Daksha Sheth Dance Company: Shiva Shakti, Perth International Arts Festival -
Regal Theatre, 25 February 2013 -
STRUT dance in association with Steps Youth Dance Company and the Centre Chorégraphique National de Grenoble; Trois Générations, Perth International Arts Festival -
Studio Underground, 28 February 2013 -
Two dance works in the recent Perth Festival, both with strong local connections, offered the promise of an interesting and contrasting Festival experience.
Shiva Shakti, was presented as an “Australian Exclusive” by the Daksha Sheth Dance Company from India. Founder and choreographer Daksha Sheth is a traditional Kathak-trained dancer who experimented with different dance styles before establishing her own company. In 1999 while in Perth, she choreographed a work for contemporary dancers at WAAPA as well as conducting classes.
Daksha Sheth’s husband Devissaro, responsible for lighting, stage design and direction for Shiva Shakti, was formerly a Perth musician and University of Western Australia classical music and composition student. Since meeting and marrying in India, they have worked together touring the world.
Shiva Shakti featured Sheth and Devissaro’s daughter Isha Sharvani, a well-known Bollywood actress, who revealed her abilities as an extremely gifted dancer and an accomplished aerialist trained in Mallakhamb rope technique. Sharvani shone in Shiva Shakti along with her brother Tao Issaro who devised the music with his father and played solo percussion brilliantly throughout the show.
After an impressive opening with four drummers wending their way onto the stage dancing and drumming, the six dancers and five musicians provided 70 minutes of complex rhythms, sounds and a fusion of traditional and contemporary Indian dance and yoga poses.

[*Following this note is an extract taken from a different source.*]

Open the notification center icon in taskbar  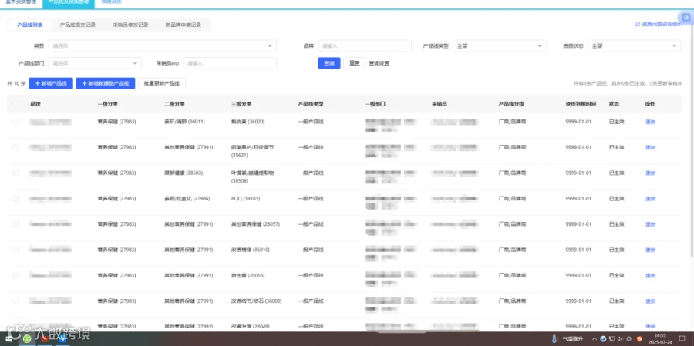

Many attractively shaped and lit scenes of clouds, smokey haze, water, a lotus flower and impressive aerial gymnastics by Isha Sharvani and others created a rich and sensual ambience.
The notion of Shiva (male principle) and Shakti (dynamic feminine energy) is evident throughout in duets, especially a cleverly devised aerial swordfight and a couple entwining under and around a pink lotus flower “tree” culminating in their bodies forming the shape of a multi-limbed deity. A graceful and all too brief appearance by Daksha Sheth herself was a highlight in an entertaining work, which could benefit from a little tightening but had the very enthusiastic first night audience rhythmically clapping in unison at its conclusion.
Trois Générations was staged by local group STRUT dance in association with local contemporary group STEPS Youth Dance Company, and co-produced by the Perth Festival. It was performed in the 230-seat Studio Theatre.
Choreographed by Frenchman Jean-Claude Gallotta, Trois Générations sets out to explore the way three generations of dancers absorb and separately perform the same 25 minutes of contemporary choreography. It was first performed in France almost ten years ago and is referred to in the Festival program as a “gift to Perth” by the choreographer.
Performed on a bare, black, minimally-lit stage to rhythmic and suitably repetitive recorded music by Groupe Strigall, basic black practice clothes of different types were worn by all groups. The choreography requires control and musicality, and many of the abstract shapes and transitions would not have been easy to learn. Sequences and music are the same for each group of four females and four males of very different body types and heights. Different grainy, filmed sections from a 1951 Italian film Miracle in Milan precede each generation’s section with no clearly apparent context but intriguing to ponder.
Génération Un (8-13 year olds) are first up and were praiseworthy in their confidence, intensity and commitment. As is to be expected, they were occasionally challenged by the style and some of the steps. Génération Deux (young adult, well-trained, contemporary dancers) performed assuredly, changing the choreographic dynamic markedly with slight pauses and extended movements and much more athleticism but little depth. Génération Trois (the ‘mature’ group) were all admired, professional, former dancers. They approached the steps carefully and gently but infused the work with significance and emotional impact in their slightly sustained moments, an outstanding duet and solo, looks that lingered, subtle gestures and a warm camaraderie within the group. The touches of humour when the three ‘Générations’ are finally together on stage after about 80 minutes with no interval were most welcome.
High praise must go to the local rehearsal directors Alice Lee Holland (first generation), Danielle Micich (second generation) and Sue Peacock (third generation) who had the complicated task of teaching the work from video footage of the previous French cast. Because the work rarely used dancers in a group doing the same thing, it would have been a slow process to identify each person’s part and then to teach it individually, especially to the very inexperienced Génération Un.
That each group handled the work physically and dynamically just as one would expect for their age, level of training and level of performing and life experience was not revelatory. But the concept was interesting and perhaps the process as valuable as the actual performance. The first night audience with lots of parents (and probably Génération Trois’ offspring) in attendance responded with warm and vocal appreciation.
Promoters naturally enough talk up their “product”, which can lead to unrealistic expectations. For me, neither Shiva Shakti nor Trois Générations quite lived up to the talk, but their West Australian links won me over.